Mehr Gelassenheit in Europa

Der Volatilitätsindex für den Schweizer Aktienmärkt wird demnächst volljährig. Seit April 2005 berechnet die SIX Swiss Exchange den VSMI. «Der VSMI verwendet die impliziten Varianzen über die gesamten an der Eurex gehandelten SMI-Optionen einer Laufzeit», beschreibt die Börse ihre Benchmark. Wie in den USA sind auch hier Restlaufzeiten von 30 Tagen massgeblich. Momentan ist die Unruhe unter den Investoren in der Schweiz weniger stark ausgeprägt als an der Wall Street – der VSMI steht unterhalb des historischen Durschnitts. Gleiches gilt für den VDAX-New, das Volatilitätsbarometer für Deutschland (siehe Grafiken 2 und 3).

Eurozone zieht davon

Die transatlantische Vola-Diskrepanz hängt damit zusammen, dass der US-­Aktienmarkt 2023 schlechter aus den Startlöchern gekommen ist, als viele seiner europäischen Pendants. Während der S&P 500 Index im Januar und Februar nur um rund 4.5% gestiegen ist, legte der DAX prozentual zweistellig zu. Ein Grund für den Vorsprung ist die relativ robuste Verfassung der Wirtschaft in der Eurozone sowie eine solide Berichtssaison. In den USA herrscht dagegen vor allem in Bezug auf die weitere Gangart der Notenbank viel Rätselraten. Ausserdem hat so mancher Grosskonzern – unter anderem Techgiganten wie Apple – während der «Earnings Season» für Ernüchterung gesorgt. Die bestehende Unsicherheit dürfte einige Anleger dazu veranlasst haben, mit Hilfe der Volatilität eine Portfolioabsicherung vorzunehmen. Professionelle US-Investoren greifen hierbei zum grossen Spektrum der auf dem VIX basierenden Optionen und Futures. Da diese Positionen sich für gewöhnlich verteuern, sobald es mit den Kursen nach unten geht, können sie die Verluste im Depot abfedern.

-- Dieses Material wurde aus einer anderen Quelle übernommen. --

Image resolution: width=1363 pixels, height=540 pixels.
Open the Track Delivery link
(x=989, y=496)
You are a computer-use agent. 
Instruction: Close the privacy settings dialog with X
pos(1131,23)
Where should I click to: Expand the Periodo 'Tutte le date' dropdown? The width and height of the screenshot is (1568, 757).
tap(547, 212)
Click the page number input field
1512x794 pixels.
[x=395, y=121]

«Für Anleger ohne Zugang zu den Terminmärkten gibt es Alternativen.»

Spezielle Anlagevehikel

Für Anleger ohne Zugang zu den Terminmärkten gibt es Alternativen. Sie können mit Hilfe von Exchange Traded Notes (ETN) oder Exchange Traded Funds (ETF) eine Vola-Positionierung eingehen. Seit gut fünf Jahren zählt der VIX Short-Term Futures ETN (Ticker: VXX) zur Barclays-Palette mit dem Label «iPath». Das Produkt nähert sich dem Wall Street-Angstbarometer über einen von S&P berechneten Basiswert. Zum selben Anbieter greift Lyxor beim S&P 500 VIX Futures Enhanced Roll ETF (ISIN: LU0832435464). Anders als der ipath ETN ist dieser passive Fonds an mehreren europäischen Handelsplätzen kotiert. SIX zählt jedoch nicht dazu. 

Ungeachtet dessen gilt es, die Tücken einer solchen Absicherungsstrategie zu beachten. Sie sollte nur taktisch und kurzfristig erfolgen. Grund: Die Volatilität kehrt im Zeitverlauf immer wieder zu ihrem Mittelwert zurück. Schon allein wegen der so genannten Mean Reversion macht «Buy and Hold» in dieser Anlageklasse keinen Sinn. Hinzu kommt, dass die Volatilität selbst extremen Schwankungen ausgesetzt ist. Insofern spielt das Timing beim Einsatz dieser Instrumente eine wichtige Rolle. Fazit: Es braucht viel Erfahrung und aktives Beobachten der Märkte, um mit solchen Produkten nicht das eigene Nervenkostüm über Gebühr zu strapazieren.